Generalized Denoising Diffusion Codebook Models (gDDCM): Tokenizing images using a pre-trained diffusion model
This work addresses a domain-specific problem for researchers in image compression and diffusion models, but it is incremental as it builds directly on existing DDCM.
The paper tackles the limitation of Denoising Diffusion Codebook Models (DDCM) by proposing a generalized version (gDDCM) that extends image compression to mainstream diffusion models and variants, achieving improved performance on CIFAR-10 and LSUN Bedroom datasets.

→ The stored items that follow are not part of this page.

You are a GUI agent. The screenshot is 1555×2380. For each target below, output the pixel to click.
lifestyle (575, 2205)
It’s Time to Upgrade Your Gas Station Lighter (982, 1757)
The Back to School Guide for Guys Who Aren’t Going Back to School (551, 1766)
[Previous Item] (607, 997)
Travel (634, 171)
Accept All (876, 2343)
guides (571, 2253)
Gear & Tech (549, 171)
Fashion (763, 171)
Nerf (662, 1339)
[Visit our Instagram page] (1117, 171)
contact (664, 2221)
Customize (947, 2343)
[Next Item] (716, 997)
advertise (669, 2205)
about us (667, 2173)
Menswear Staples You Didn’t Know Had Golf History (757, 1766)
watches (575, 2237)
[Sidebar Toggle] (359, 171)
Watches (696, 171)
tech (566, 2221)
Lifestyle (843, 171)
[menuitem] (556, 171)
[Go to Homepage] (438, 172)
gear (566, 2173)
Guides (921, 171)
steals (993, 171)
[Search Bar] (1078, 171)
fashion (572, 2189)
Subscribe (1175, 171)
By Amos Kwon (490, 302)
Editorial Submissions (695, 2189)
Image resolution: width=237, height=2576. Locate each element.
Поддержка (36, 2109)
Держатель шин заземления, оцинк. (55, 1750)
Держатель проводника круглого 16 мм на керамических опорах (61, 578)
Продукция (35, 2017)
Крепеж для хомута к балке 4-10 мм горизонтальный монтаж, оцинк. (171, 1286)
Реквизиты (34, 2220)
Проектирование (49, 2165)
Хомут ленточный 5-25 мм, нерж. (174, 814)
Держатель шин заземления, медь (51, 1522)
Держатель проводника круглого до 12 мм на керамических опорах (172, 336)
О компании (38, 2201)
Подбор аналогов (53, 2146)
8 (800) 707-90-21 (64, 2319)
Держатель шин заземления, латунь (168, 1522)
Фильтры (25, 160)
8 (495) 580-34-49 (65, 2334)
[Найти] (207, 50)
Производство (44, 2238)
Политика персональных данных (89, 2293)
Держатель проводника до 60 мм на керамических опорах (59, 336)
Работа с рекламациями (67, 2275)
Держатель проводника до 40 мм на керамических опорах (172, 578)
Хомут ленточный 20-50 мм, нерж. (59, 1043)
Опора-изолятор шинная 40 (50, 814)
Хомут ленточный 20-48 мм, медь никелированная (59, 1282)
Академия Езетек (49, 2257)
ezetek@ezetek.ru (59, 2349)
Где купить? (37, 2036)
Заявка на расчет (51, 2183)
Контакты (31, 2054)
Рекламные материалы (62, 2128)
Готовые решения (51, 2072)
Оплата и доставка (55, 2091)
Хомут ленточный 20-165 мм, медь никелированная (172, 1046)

Recently, the Denoising Diffusion Codebook Models (DDCM) was proposed. DDCM leverages the Denoising Diffusion Probabilistic Model (DDPM) and replaces the random noise in the backward process with noise sampled from specific sets according to a predefined rule, thereby enabling image compression. However, DDCM cannot be applied to methods other than DDPM. In this paper, we propose the generalized Denoising Diffusion Compression Model (gDDCM), which extends DDCM to mainstream diffusion models and their variants, including DDPM, Score-Based Models, Consistency Models, and Rectified Flow. We evaluate our method on CIFAR-10 and LSUN Bedroom datasets. Experimental results demonstrate that our approach successfully generalizes DDCM to the aforementioned models and achieves improved performance.